Now, obviously, my niece is a little older and she sometimes like to wear nail varnish, and light make up, no harm in that at all. Eventually, my nephew saw this, and then began asking for his nails to be painted too. That’s all he wanted though, just every so often he would get a bottle of nail varnish and ask for his nails to be painted. I understand that some people would find this bizarre, but he has grown up in a family that is loving, and that seldom sticks to gender roles. Obviously, should he ask for his nails to be painted, it would be done, who are we to deny him? But some other things started to happen to. My brother-in-law learnt how to paint nails so that should my nephew, or my niece for that matter, ask, he can paint them for them.

I think that stands up on its own. A cisgendered, straight male, took the time to learn to paint nails for his son and daughter because the family doesn’t impose gender roles. There’s even been times when out shopping, my nephew gets to pick a bottle of nail varnish to buy – his last choice I can remember was a gold varnish.

Perhaps it’s our ages, perhaps it’s because we are a family made up of so many different types of people, and that realistically we are now a matriarchal lead group of people, relying on the leadership of my grandma and my mother. Gender roles, or the expected gender roles of our whole family have been slung out of the window, and realistically, it’s something that others should do. If you live alone, and you’re male, do you expect a female to come and clean for you? If you are female, and live alone, do you expect a man to come and do the DIY? No, you learn, you adapt and you get it done yourself.

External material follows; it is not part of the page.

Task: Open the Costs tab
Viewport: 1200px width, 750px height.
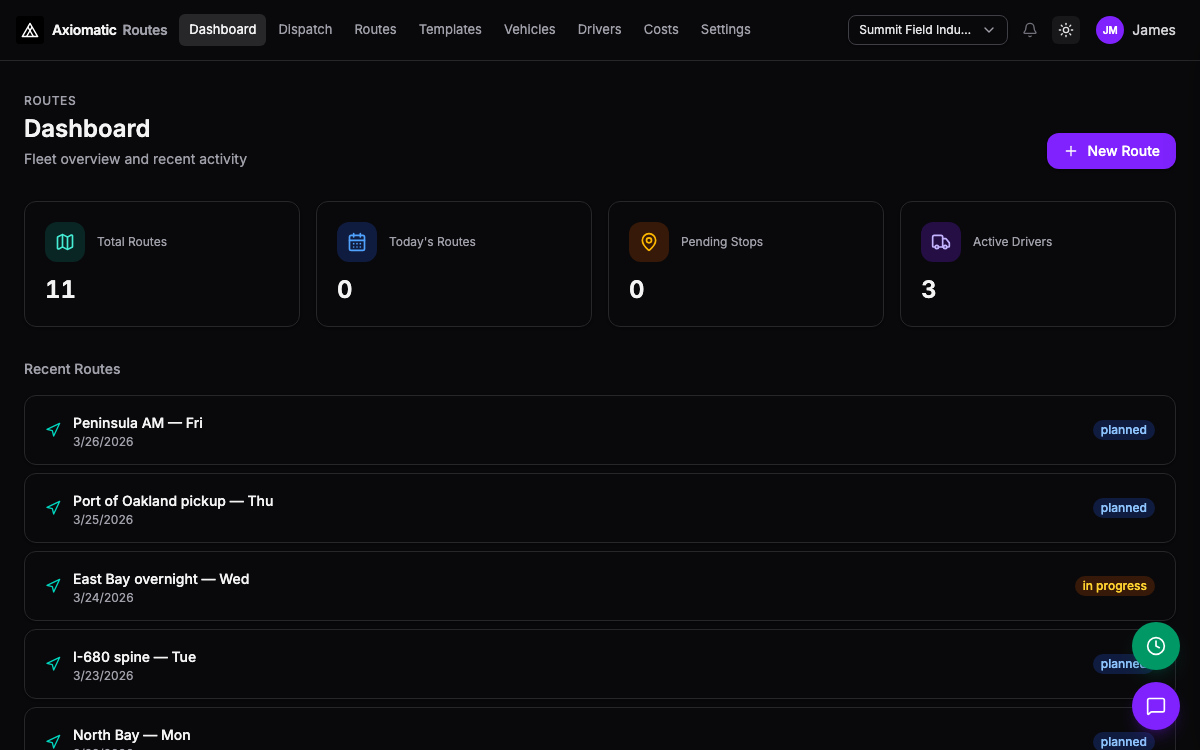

Gender roles, even though many people still stick to them, are slowly changing, because we are a progressive society, even if we are a little slow. Recent comments from authority figures over “boy jobs” and “girl jobs” does nothing be reinforce stereotypes and sends out the wrong messages. Women are just as strong as men, whether you are cisgendered or not. We are all equal, or we should at least all be equal.